> [PAGE TEXT]:
Symmedian Simplicity

The Symmmedian point $X_6$ is the isogonal conjugate of the centroid $G$ of the triangle. Suppose that $\angle BAC = \theta$ , so that $A,B,C$ have coordinates $A\; (-1,0) \hspace{1.5cm} B\; (1,0) \hspace{1.5cm} C\;(\cos2\theta,\sin2\theta)$

If $CF$ is the symmedian of $ABC$ corresponding to the median $CO$ then, since $\angle OCA = \theta$ , we deduce that $\angle FCB = \theta$ , which implies that triangle $CFB$ is right-angled, with $\angle CFB = 90^\circ$ .

Now let $AD$ be the symmedian corresponding to the median $AM_A$ , and let $\angle M_AAC = \alpha$ , so that $\tan\alpha = \tfrac{\sin\theta}{2\cos\theta} = \tfrac12\tan\theta$ . But then $\angle DAB = \alpha$ , and hence $X_6F \; = \; AF\tan\alpha \; = \; (\cos2\theta + 1) \times \tfrac12\tan\theta \; = \; \sin\theta\cos\theta \; = \; \tfrac12\sin2\theta$ which means that $X_6$ has coordinates $\big(\cos2\theta,\tfrac12\sin2\theta\big)$ , and hence the locus of $X_6$ is the ellipse $x^2 + 4y^2 \; = \; 1$ which has semimajor axis $a=1$ and semiminor axis $b=\tfrac12$ . Thus the area of the enclosed region is $\pi ab \; = \; \tfrac12\pi$ which makes the answer $1 + 2 = 3$ .

The Lemoine point of a right angled triangle is the midpoint of its altitude corresponding to the right angle.

Proof:-

Let $ACB$ be a right triangle with $\angle C= 90^{\circ}$ . Let O be the midpoint of AB and F the foot of $\perp$ from $C$ on AB. We have:

$\angle ACO = \angle A = \pi/2 - \angle B = \angle BCF$

$\Rightarrow CF$ and $CO$ are isogonals.

Let $M$ be the midpoint of $CF$ and $M_A$ the midpoint of $BC$ . We have:

$\Delta ACB \sim \Delta AFC$

$\Rightarrow \angle CAM_A = \angle FAM$

$\Rightarrow AM_A$ and $AM$ are isogonals.

$\therefore M$ is the isogonal conjugate of the centroid $G$ , so, $M \equiv X_6$ $\square$

Let $f(x)$ denote the locus of the point $C$ as $x \equiv F$ varies over path $\rho = [A-B-A]$ .

The required area = $\large{\int_\rho |\frac{f(x)}{2} |dx} = \dfrac{\large{\int_\rho} |f(x)|dx}{2} = \dfrac{\text{Area of Circle(r=1)}}{2} = \boxed{\dfrac{\pi}{2}}$ .

> [INFORMATION SHOWN]:
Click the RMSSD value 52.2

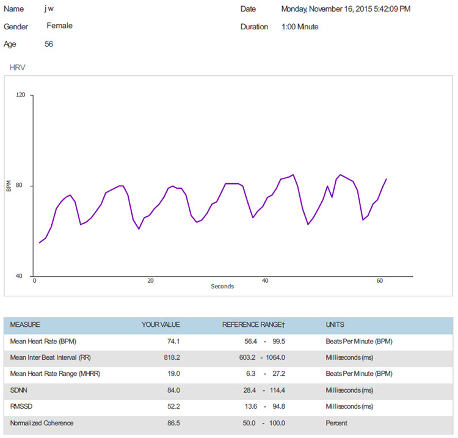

> [TASKS FOR THIS EXERCISE]:
1 - In the symmedian text, what are the lengths of the semimajor and semiminor axes of the ellipse traced by $X_6$?
2 - Render this sentence from the symmedian text in Spanish: "The Lemoine point of a right angled triangle is the midpoint of its altitude corresponding to the right angle."
Rely only on the symmedian text for your answers.

> [RESULTS FOR THE EXERCISE]:
1 - The semimajor axis is $a=1$ and the semiminor axis is $b=\tfrac12$.

2 - El punto de Lemoine de un triángulo rectángulo es el punto medio de su altura correspondiente al ángulo recto.